WHAT YOU SHOULD DO ::
Your answer should be the exact lines of the data below from the one containing "osztrák (1201, 1283)" through the one containing "Felhasználási feltételek (748, 2122)"; please include nothing else.

Dataset entries
* * * * *
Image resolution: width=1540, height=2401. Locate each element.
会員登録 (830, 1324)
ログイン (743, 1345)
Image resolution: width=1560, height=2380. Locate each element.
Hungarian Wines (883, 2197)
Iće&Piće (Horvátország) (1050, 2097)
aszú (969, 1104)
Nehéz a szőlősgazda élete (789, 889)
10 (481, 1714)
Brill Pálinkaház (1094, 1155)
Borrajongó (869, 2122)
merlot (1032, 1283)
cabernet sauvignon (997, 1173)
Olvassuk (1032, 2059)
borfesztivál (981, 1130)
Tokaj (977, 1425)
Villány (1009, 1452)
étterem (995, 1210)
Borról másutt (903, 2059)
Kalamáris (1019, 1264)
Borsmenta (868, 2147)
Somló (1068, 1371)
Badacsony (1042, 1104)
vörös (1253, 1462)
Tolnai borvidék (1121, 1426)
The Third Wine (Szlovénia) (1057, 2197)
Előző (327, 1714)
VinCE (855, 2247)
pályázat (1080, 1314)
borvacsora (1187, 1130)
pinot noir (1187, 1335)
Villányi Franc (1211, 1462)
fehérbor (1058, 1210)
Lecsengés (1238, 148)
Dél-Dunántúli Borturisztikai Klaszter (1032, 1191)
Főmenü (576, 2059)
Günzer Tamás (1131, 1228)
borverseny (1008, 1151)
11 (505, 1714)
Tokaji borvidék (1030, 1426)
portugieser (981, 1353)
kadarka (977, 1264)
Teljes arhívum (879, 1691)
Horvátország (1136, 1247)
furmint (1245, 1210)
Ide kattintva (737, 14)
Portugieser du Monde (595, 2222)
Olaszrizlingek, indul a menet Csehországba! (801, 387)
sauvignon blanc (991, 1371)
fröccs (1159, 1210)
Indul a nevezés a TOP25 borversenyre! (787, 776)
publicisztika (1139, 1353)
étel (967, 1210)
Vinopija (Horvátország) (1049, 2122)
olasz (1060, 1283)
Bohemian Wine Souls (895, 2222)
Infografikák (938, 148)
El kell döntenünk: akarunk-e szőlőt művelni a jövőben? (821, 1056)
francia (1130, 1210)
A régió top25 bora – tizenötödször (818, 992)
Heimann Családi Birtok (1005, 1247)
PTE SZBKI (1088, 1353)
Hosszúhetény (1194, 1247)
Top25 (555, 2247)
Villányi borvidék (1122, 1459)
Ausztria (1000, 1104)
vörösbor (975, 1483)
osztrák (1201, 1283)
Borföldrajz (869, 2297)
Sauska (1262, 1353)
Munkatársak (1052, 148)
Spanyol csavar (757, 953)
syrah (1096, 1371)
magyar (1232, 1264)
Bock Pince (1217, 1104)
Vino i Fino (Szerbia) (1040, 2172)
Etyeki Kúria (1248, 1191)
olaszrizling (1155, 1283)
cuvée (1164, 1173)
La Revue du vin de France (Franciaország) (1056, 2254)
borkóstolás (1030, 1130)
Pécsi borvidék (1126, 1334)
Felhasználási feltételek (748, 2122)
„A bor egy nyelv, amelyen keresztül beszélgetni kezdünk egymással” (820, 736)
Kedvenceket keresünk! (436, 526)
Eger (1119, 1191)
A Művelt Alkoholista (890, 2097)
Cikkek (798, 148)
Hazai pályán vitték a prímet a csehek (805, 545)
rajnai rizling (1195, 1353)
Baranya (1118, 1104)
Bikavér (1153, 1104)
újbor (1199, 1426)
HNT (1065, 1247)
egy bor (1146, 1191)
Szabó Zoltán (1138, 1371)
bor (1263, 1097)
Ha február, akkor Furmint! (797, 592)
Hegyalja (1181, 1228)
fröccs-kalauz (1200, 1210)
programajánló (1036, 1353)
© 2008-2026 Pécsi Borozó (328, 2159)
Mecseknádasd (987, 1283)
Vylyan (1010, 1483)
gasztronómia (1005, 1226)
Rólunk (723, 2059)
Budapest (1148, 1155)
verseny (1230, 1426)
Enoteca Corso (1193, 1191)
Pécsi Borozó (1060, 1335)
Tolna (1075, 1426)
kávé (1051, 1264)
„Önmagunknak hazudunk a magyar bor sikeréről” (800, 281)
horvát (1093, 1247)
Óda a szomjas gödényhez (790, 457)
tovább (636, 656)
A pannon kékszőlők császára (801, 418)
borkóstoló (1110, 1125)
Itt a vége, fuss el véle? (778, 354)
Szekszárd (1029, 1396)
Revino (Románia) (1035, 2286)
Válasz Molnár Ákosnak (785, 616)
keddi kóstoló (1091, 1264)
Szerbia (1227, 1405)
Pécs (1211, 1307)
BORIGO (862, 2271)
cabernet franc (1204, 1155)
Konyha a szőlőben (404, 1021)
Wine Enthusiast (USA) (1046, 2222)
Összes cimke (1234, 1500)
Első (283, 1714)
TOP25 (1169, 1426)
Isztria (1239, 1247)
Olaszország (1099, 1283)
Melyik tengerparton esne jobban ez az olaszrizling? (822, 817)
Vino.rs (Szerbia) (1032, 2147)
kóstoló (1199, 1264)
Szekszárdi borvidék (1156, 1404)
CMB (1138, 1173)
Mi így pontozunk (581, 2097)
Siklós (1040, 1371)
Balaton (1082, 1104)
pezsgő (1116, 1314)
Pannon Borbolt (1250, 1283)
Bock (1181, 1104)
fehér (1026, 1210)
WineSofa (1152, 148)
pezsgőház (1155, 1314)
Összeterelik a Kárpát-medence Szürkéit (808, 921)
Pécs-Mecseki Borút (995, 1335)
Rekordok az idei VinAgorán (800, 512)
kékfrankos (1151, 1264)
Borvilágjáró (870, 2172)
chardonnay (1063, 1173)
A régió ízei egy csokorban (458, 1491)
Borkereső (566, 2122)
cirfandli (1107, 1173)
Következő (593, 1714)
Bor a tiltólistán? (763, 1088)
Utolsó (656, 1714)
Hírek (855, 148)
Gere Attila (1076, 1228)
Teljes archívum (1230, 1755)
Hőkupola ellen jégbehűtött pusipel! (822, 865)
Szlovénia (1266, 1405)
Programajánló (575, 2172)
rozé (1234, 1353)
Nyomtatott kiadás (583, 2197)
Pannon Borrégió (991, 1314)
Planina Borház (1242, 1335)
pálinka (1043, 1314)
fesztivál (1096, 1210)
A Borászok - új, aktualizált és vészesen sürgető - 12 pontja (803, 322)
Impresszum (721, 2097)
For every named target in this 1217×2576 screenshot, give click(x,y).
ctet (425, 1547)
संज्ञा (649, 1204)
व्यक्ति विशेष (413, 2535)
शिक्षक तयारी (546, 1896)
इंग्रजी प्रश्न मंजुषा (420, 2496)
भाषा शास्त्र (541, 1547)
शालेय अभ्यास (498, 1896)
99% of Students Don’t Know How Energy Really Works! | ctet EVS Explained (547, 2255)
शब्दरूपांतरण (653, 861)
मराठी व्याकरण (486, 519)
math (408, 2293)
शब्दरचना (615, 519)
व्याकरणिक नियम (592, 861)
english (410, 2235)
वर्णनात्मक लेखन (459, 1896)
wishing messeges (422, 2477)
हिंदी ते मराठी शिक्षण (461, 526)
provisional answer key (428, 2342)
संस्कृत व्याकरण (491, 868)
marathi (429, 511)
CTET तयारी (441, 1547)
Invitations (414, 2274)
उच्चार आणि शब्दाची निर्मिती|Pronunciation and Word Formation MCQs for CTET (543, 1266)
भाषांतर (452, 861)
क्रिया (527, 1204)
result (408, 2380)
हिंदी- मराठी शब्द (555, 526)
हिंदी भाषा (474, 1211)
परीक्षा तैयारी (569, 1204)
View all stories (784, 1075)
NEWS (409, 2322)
* * * * *
EXPECTED ANSWER ::
osztrák (1201, 1283)
Borföldrajz (869, 2297)
Sauska (1262, 1353)
Munkatársak (1052, 148)
Spanyol csavar (757, 953)
syrah (1096, 1371)
magyar (1232, 1264)
Bock Pince (1217, 1104)
Vino i Fino (Szerbia) (1040, 2172)
Etyeki Kúria (1248, 1191)
olaszrizling (1155, 1283)
cuvée (1164, 1173)
La Revue du vin de France (Franciaország) (1056, 2254)
borkóstolás (1030, 1130)
Pécsi borvidék (1126, 1334)
Felhasználási feltételek (748, 2122)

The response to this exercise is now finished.